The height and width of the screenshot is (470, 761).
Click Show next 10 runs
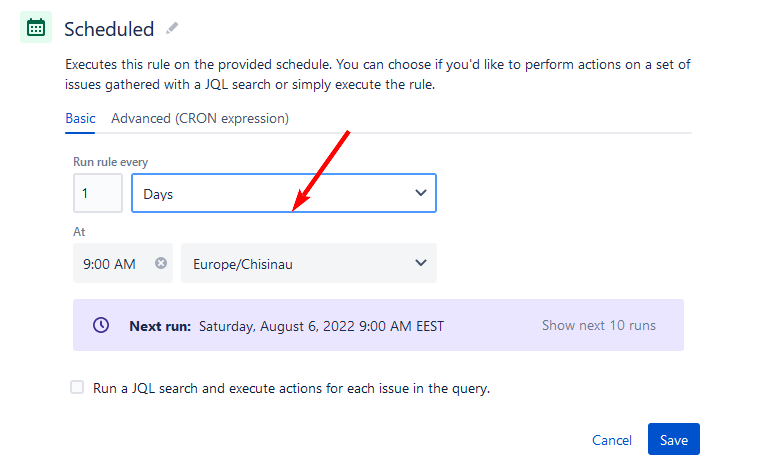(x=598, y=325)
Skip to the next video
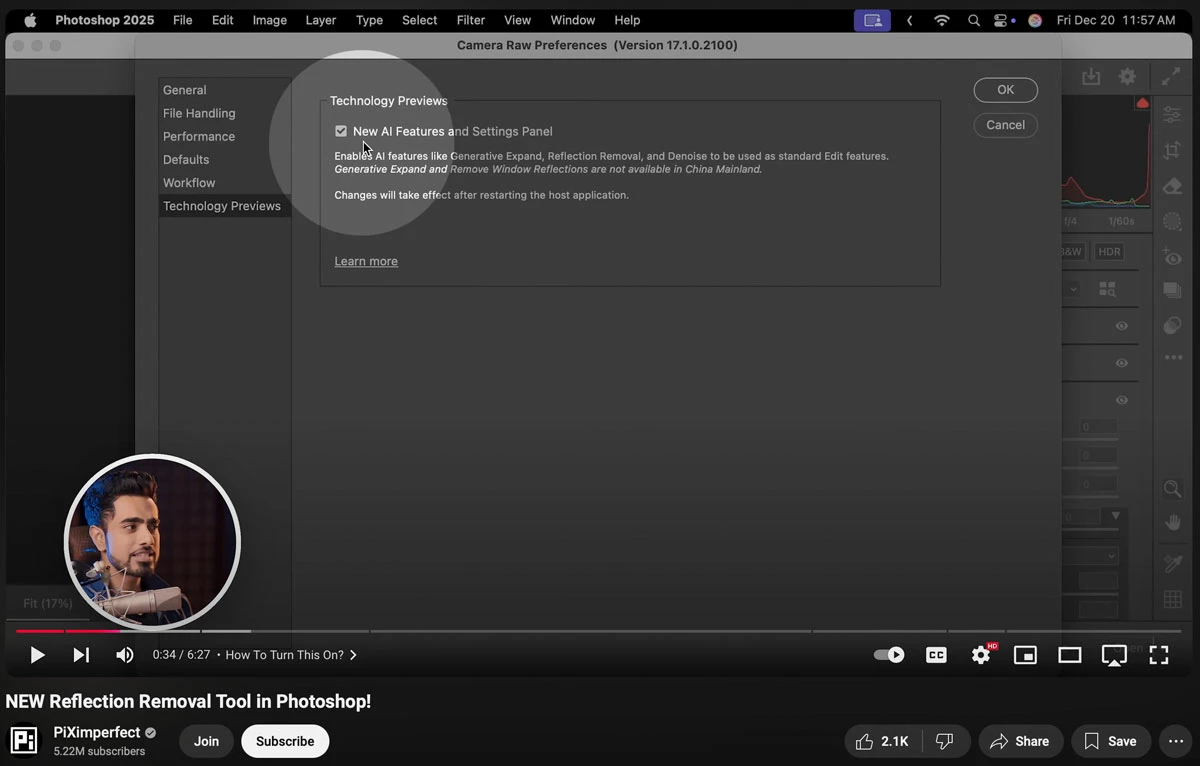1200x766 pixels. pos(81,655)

########

- Description of the task
Since the pictures are not wanted, give the material again exactly without them.

- Exercise result
The height and width of the screenshot is (470, 761).
Click Show next 10 runs
(x=598, y=325)
Skip to the next video
1200x766 pixels. pos(81,655)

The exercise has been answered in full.